You could say it was like being in a car and knowing that the brakes no longer work. You can’t do anything but keep driving. Your options are pretty dicey and you can’t slow down and think about things and you can’t go back to that nice bit you’ve just driven through, you are consistently and terrifyingly powering forward without all the bits of the vehicle working and without the really important bit that puts you in control. Nobody can see that anything is wrong if you stay calm enough until you crash into a tree head first and go flying through the windscreen. I realise I am at risk of sounding like a total moron with this extended metaphor but using it as a vehicle (pun intended) may be useful. In my case I gripped the steering wheel best I could and carried on driving, no brakes, no service stops, no  maintenance - and it played itself out ok. I can’t say if the same will be the case for everybody.

Anyway - fingers crossed for somebody this has been insightful. Reading it back it doesn’t look like it but I intended this as incredibly happy post. It hasn’t been professional or formal or really very good at advertising all the exciting things coming up but I needed to get it out of my system and into the web for those of you out there who don’t feel very professional or formal and who need to hear about someone else’s bad times for a while. My next post will be much more POSITIVE with info about Fresh Focus and my work-in-progress and some photos from Working Title to give you an idea what it looked like.

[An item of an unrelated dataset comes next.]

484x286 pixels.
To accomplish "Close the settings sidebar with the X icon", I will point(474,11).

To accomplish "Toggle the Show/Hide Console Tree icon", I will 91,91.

In the next couple of weeks I am also going to be working to find the best way of putting Chapters of Anxiety online. In the meantime if you would like me to print you a copy, please let me know. I don’t care if we don’t talk any more or if you don’t know me that well I would love nothing more than to imagine my ‘self-indulgent shit vomit’ could be of some comfort. 


Speak soon.




Procrastination, instagram stories & the anxiety of not doing

Do you ever put something off so long it makes you feel anxious? But because you’ve put it off so long already the pressure of actually tackling it builds up in your head, which only makes you less likely to begin? Do you ever write lists to avoid doing the thing you know you should be doing, and waste cumulative hours of your free time refreshing social media platforms you really couldn’t care less about, just because it shaves enough usable time off of your lunch-break to justify not really engaging with more than a cursory thought? I do. And the fact that without ironic fore-planning this blog post has taken me over a month to post is evidence of that. I don’t believe that procrastination is a new thing, nor do I think that social media platforms are solely used for trivial matters, clickbait, self-assurance and stalking - but I do have to confront my own uses of time and imagine that I am not alone in my habitual scrolling. For over a month this blog post has smouldered somewhere in the back burner of my brain and for over a month I have had the nagging notion that I needed to address my procrastination, that I needed to switch on the critically productive part of my brain. I like to think. I like to criticise. I like to engage. Anybody that knows me (or I would imagine, anybody that has casually read this blog) can agree, or at least imagine, that over-thinking things is what I like to do best. And once I get started (now for instance, on a train between Haymarket and Glasgow) I type and type and type, and think and think and think. But something happens in the in-between moments - the period between dinner and sleep, the bit between waking up and putting away the washing - something happens that makes me purposefully turn away from real engagement with ideas. Because browsing Instagram or checking Twitter or logging into Facebook messenger engages some part of my brain but not all of it and not in a way that particularly challenges me - and that’s easier.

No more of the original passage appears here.